La nuova supercar inglese è basata sulla 720S e sfrutta anche molte parti della Senna, per potenza estrema e peso contenuto

Finalmente. A 3 mesi dal primo incontro, rigorosamente virtuale, eccoci a tu per con la McLaren 765LT, nuova supercar inglese che alza ulteriormente l’asticella delle prestazioni rispetto alla già ben più che rispettabile 720S.

Una sportiva con ben pochi compromessi, figlia dell’amore tra la 720S e la Senna e nuova punta di diamante della famiglia Super Series della Casa inglese.

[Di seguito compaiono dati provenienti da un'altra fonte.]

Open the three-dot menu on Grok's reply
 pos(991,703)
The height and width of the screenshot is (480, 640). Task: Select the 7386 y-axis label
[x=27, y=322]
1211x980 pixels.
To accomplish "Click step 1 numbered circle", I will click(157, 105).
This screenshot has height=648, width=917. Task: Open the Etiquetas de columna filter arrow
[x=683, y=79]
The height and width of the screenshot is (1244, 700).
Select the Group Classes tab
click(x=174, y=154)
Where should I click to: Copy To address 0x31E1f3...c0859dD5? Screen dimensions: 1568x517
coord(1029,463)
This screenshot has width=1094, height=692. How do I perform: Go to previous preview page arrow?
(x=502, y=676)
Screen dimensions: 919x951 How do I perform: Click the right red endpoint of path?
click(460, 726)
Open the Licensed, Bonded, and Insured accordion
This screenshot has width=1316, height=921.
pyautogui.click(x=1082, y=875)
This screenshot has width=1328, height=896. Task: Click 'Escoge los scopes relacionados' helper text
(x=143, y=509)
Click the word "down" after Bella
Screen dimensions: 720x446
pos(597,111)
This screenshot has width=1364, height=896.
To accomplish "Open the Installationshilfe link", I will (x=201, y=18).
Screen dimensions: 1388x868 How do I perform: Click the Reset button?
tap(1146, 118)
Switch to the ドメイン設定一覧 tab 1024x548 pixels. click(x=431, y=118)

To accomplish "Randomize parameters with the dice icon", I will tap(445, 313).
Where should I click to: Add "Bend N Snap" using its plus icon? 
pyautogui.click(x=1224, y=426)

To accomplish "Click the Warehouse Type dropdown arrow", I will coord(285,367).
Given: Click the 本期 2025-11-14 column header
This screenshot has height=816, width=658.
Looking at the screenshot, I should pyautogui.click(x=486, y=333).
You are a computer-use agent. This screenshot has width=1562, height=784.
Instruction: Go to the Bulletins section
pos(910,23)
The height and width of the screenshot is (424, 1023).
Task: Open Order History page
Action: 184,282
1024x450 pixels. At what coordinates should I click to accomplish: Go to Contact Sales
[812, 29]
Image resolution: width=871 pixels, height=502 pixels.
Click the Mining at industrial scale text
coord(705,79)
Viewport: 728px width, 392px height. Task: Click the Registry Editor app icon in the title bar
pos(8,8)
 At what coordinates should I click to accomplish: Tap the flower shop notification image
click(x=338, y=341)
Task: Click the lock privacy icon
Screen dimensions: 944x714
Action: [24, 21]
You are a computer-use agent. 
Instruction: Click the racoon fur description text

Più su si entra nell’iperuranio delle Ultimate Series, dedicato a gioielli come Senna, Elva e Speedtail.

Tradizione e rivoluzione

Naturalmente dal vivo l’ultima creatura di Woking colpisce ancora di più che in foto e le profonde differenze rispetto alla 720S – che nella concessionaria milanese dove è avvenuto il nostro tête-à-tête era sistemata qualche metro più in là – sono evidenti.

Come da tradizione per ogni modello col badge LT (sigla che sta per Long Tail, “coda lunga” in italiano) l’aerodinamica è stata ulteriormente raffinata, aggiungendo anche qualche cm di lunghezza, anche se non si raggiungono le differenze tra McLaren F1 (la prima a introdurre questa sigla) e la sua versione LT.

2021 McLaren 765LT
2021 McLaren 765LT

Anche perché oggi Long Tail indica l’estremizzazione di ogni aspetto dell’auto, con nuove appendici (naturalmente in fibra di carbonio) che vanno dallo splitter anteriore all’immenso diffusore posteriore, passando per nuove prese d’aria e un immenso alettone posteriore, ancora più grosso rispetto a quello della 720S.

Un elemento a geometria variabile in grado di aumentare del 25% la downforce e fungere anche da freno aerodinamico, così da essere ancora più incisivi in fase di decelerazione. Decelerazione granitica garantita da dischi freno carboceramici uniti a pinze derivate direttamente dalla McLaren Senna.

Aumenta anche la velocità della cambiata, +15% in scalata e salita, grazie al nuovo software che gestisce la classica trasmissione automatica a 7 rapporti, gestibile tramite le palette (naturalmente in fibra di carbonio) al volante.

Peso piuma

Dalla hypercar è stata ripresa anche la testata del motore, il classico V8 biturbo di 4 litri, mentre i pistoni sono tutti nuovi. Il risultato è una potenza di 765 cavalli unita a coppia di 800 Nm. Tutti naturalmente buttati a terra dal solo asse posteriore. Asse che – come quello anteriore – monta cerchi forgiati con bulloneria in titanio (stesso materiale usato per le 4 bocche di cannone usate per lo scarico), così da risparmiare peso.

2021 McLaren 765LT
2021 McLaren 765LT

Il segreto della McLaren 765LT, capace di passare da 0 a 100 km/h in 2,8” e toccare i 200 km/h in 7,2”, infatti non è solo nel motore ma anche nella diminuzione del peso complessivo. Si parla di meno 80 kg rispetto alla 720S, per un totale di 1.290.

Praticamente quanto una Fiat Tipo in allestimento base. Un dimagrimento che ha riguardato anche l’abitacolo, occupato da 2 sedili ripresi (ancora una volta) dalla Senna, con sottilissimo e leggerissimo guscio in fibra di carbonio.

Dentro l’arredamento è quello tipico di McLaren, ma di serie mancano aria condizionata e impianto stereo. Montarli è possibile e non richiede un esborso ulteriore rispetto agli oltre 340.000 euro richiesti per ciascuna delle 765 unità prodotte, ma aumenterebbe il peso.